Optionally, in this embodiment, the second driving assembly includes an arc-shaped rack disposed on the housing 100; the cutter assembly 400 comprises a cutter wheel 410, a first screw rod 430 and a first gear 420, the first gear 420 is rotatably connected to the rotating base, the first screw rod 430 is in threaded connection with an inner hole of the first gear 420, the cutter wheel 410 is installed at one end of the first screw rod 430 facing the inner ring 210, and the first gear 420 is matched with the arc-shaped rack. Here is a specific form of the second driving assembly and the cutting knife assembly 400, when the pipe to be cut is located in the inner ring 210 of the rotating base, the first driving assembly drives the rotating base to rotate, and simultaneously drives the cutting knife assembly 400 to rotate synchronously therewith, when the cutting knife assembly 400 rotates to the position of the arc-shaped rack, the first gear 420 of the cutting knife assembly 400 is meshed with the arc-shaped rack, and the first gear 420 rotates around the axis thereof under the rotation driving of the rotating base and the meshing transmission of the arc-shaped rack, because the first gear 420 is installed on the rotating base, the first gear 420 can only rotate relatively to the rotating base, and cannot displace, therefore, the rotating motion of the first gear 420 can drive the first lead screw 430 to move axially.

Specifically, when the first driving assembly drives the rotating base to rotate towards the first direction, and the first gear 420 is meshed with the arc-shaped rack, the first gear 420 drives the first lead screw 430 to extend towards the inner ring 210, the first lead screw 430 drives the cutter wheel 410 to realize feed operation, and when the rotating base rotates for one circle, the cutter wheel 410 performs circumferential one-circle cutting on the pipe to be cut, and can realize one-time automatic feed operation until the cutting of the pipe to be cut is completed.

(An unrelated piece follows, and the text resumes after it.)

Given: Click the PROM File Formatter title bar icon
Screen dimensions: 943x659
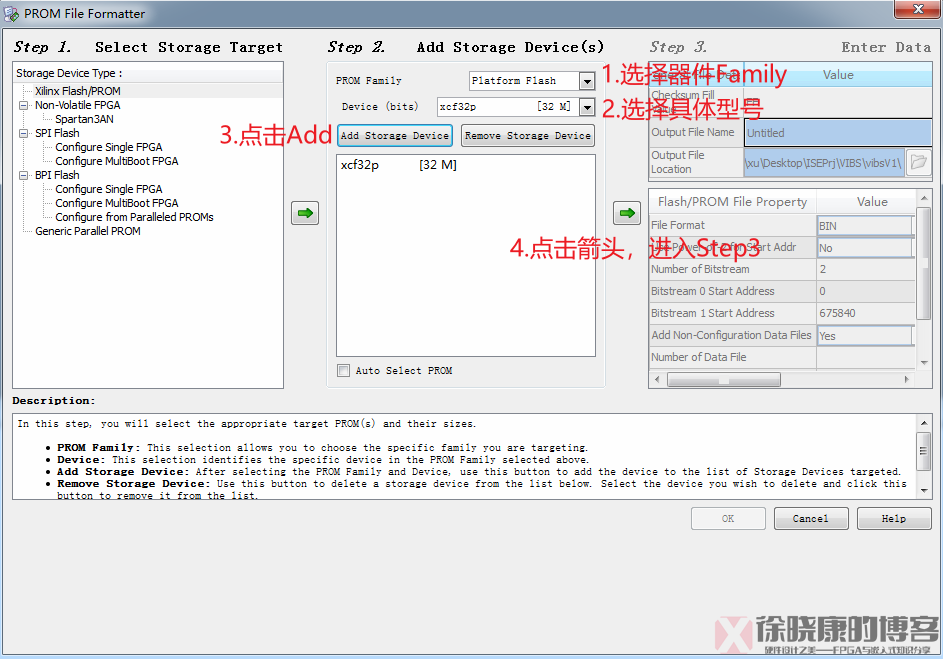Looking at the screenshot, I should (x=10, y=13).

Similarly, when the first driving assembly drives the rotating base to rotate towards the second direction and the first gear 420 is engaged with the arc-shaped rack, the first gear 420 drives the first lead screw 430 to retract away from the inner ring 210, the first lead screw 430 drives the cutter wheel 410 to retract, and each time the rotating base rotates for one circle, the first lead screw 430 drives the cutter wheel 410 to retract for a certain distance until the cutter wheel 410 retracts to the initial position.

When the second driving assembly and the cutting knife assembly 400 adopt the above form, the actual driving source in the pipe cutting knife is only the first driving assembly, so that the cutting and feeding and retracting operations of the pipe to be cut are simultaneously realized by adopting a single driving source, and the pipe cutting knife is simple in structure and convenient and fast to operate. Specifically, a bearing seat may be fixedly disposed on the rotating seat, and a bearing is fixedly disposed at a side end of the first gear 420, and the bearing is pivotally connected to the bearing seat, so that the first gear 420 is rotatably connected to the rotating seat.

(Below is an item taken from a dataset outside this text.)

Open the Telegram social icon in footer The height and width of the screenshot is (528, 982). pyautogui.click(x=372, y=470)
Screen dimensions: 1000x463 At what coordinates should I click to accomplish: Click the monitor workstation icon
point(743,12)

When the arc-shaped rack is one, in addition to the arc-shaped rack matching the first gear 420 of the cutter assembly 400, the support assembly 500 may include a support wheel 510, a second lead screw 520, and a second gear 530, the second gear 530 is rotatably connected to the rotating base, the second lead screw 520 is in threaded connection with an inner hole of the second gear 530, the support wheel 510 is installed at one end of the second lead screw 520 facing the inner ring 210, and the second gear 530 matches the arc-shaped rack. When the first driving assembly drives the rotating base to rotate and the second gear 530 is engaged with the arc-shaped rack, the second gear 530 rotates and drives the second lead screw 520 to drive the supporting wheel 510 to feed or retreat towards the inner ring 210, wherein the rotation direction of the rotating base determines the rotation direction of the second gear 530, and further determines the feeding movement or the retreating movement of the second lead screw 520 and the supporting wheel 510. The specific working principle is similar to that of the cutter assembly 400, and the detailed description is omitted here. Specifically, a bearing seat may be fixedly disposed on the rotating seat, and a bearing is fixedly disposed at a side end of the second gear 530 and pivotally connected to the bearing seat, so as to rotatably connect the second gear 530 to the rotating seat.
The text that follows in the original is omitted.